● PROBLEM TO WORK ON: This exercise calls for retyping every line below exactly, with the images omitted.

THE INPUT: Begin

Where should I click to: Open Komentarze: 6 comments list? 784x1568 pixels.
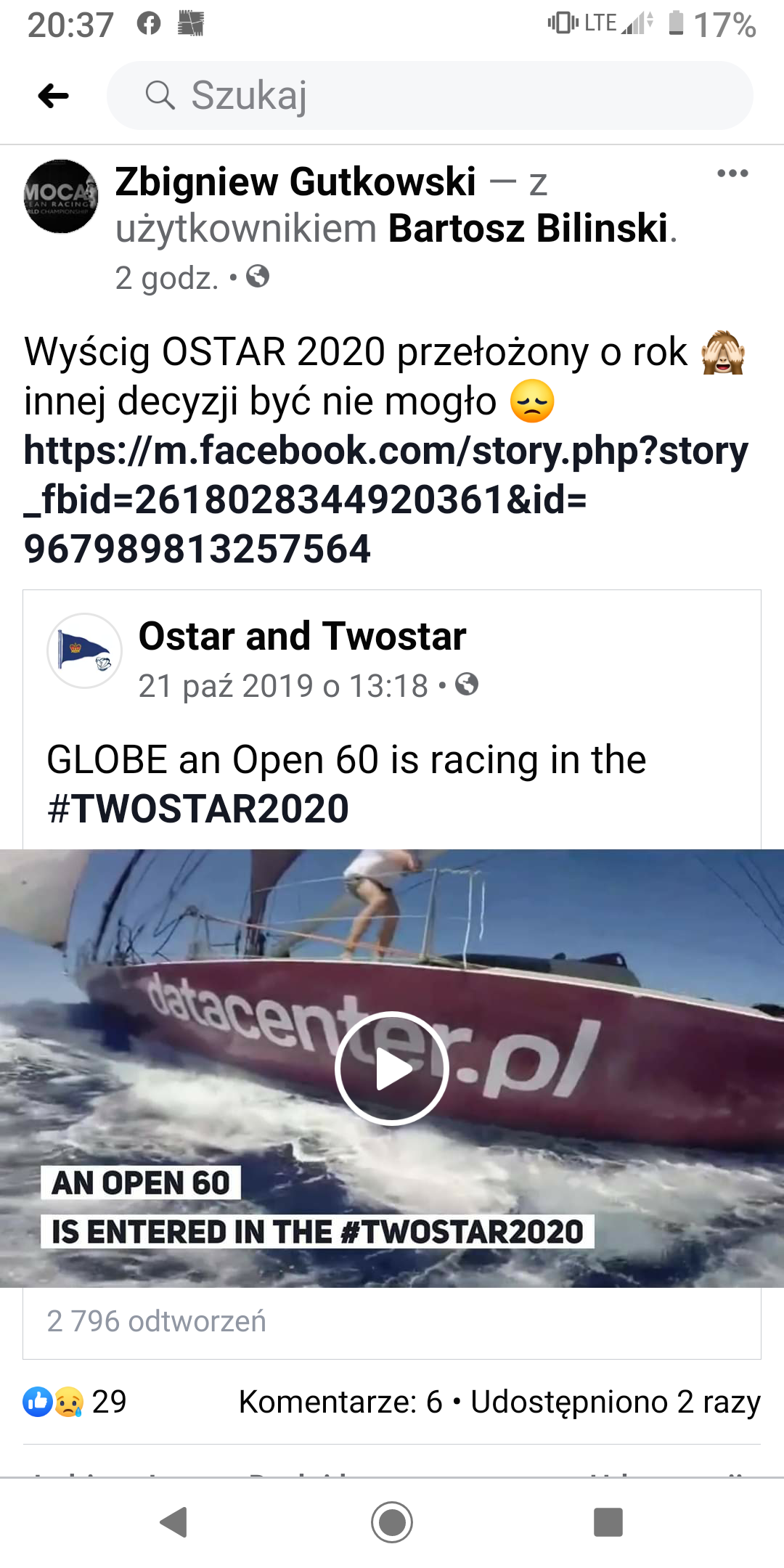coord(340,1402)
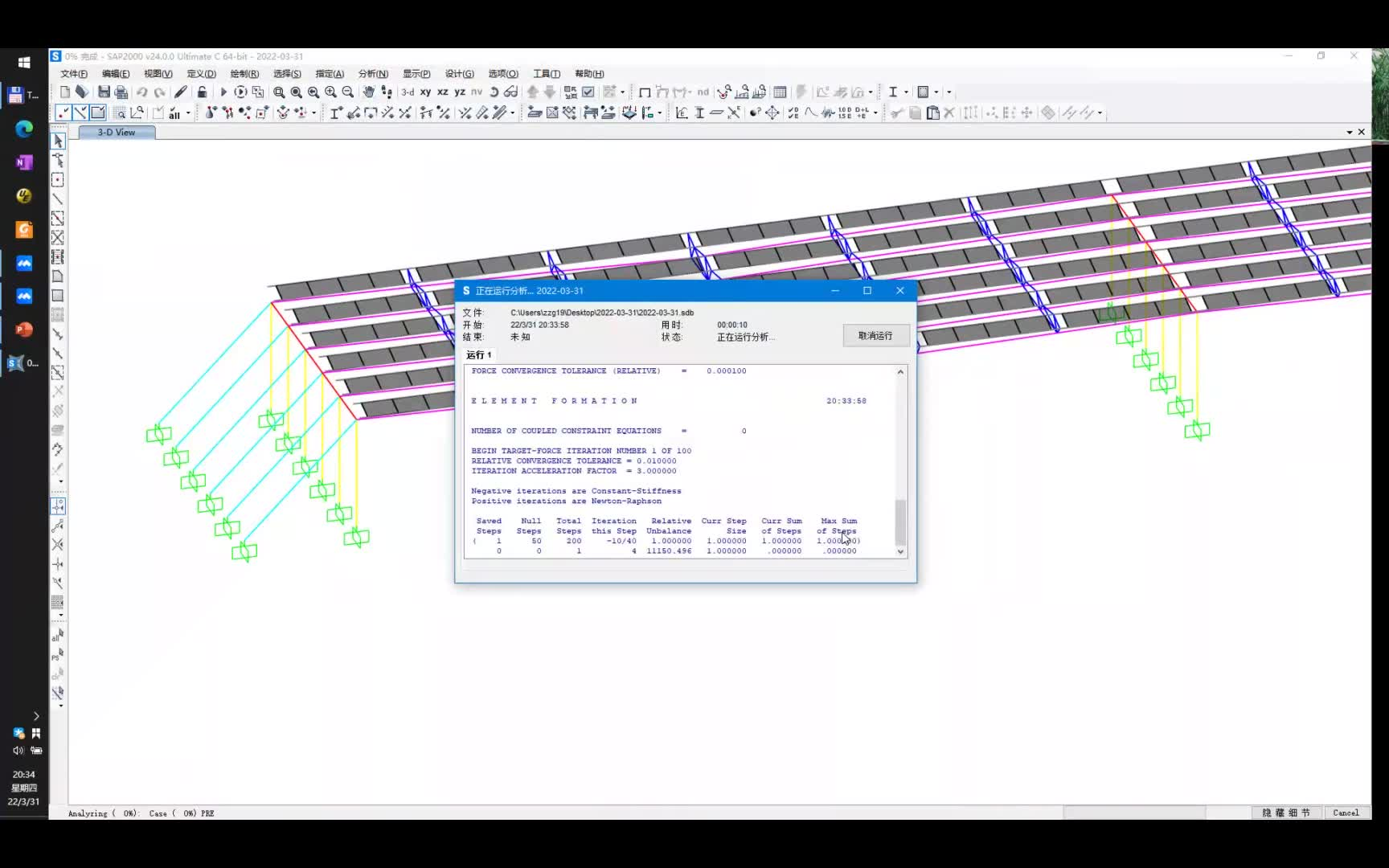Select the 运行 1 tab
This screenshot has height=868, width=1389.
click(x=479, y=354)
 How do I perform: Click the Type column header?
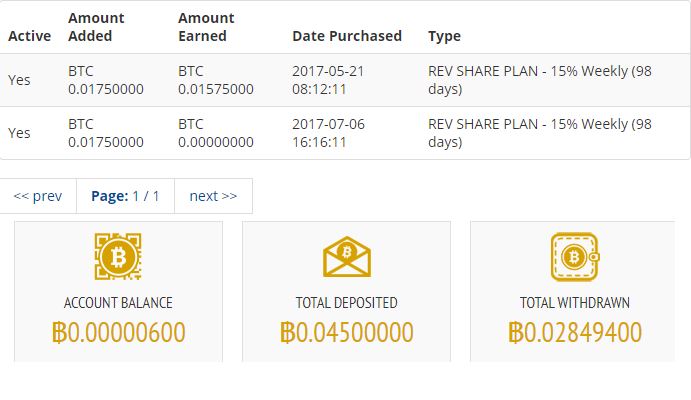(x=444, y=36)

THE INPUT: End

● ANSWER BOX:
Where should I click to: Open Komentarze: 6 comments list? 784x1568 pixels.
coord(340,1402)
Select the 运行 1 tab
This screenshot has height=868, width=1389.
click(x=479, y=354)
 How do I perform: Click the Type column header?
(x=444, y=36)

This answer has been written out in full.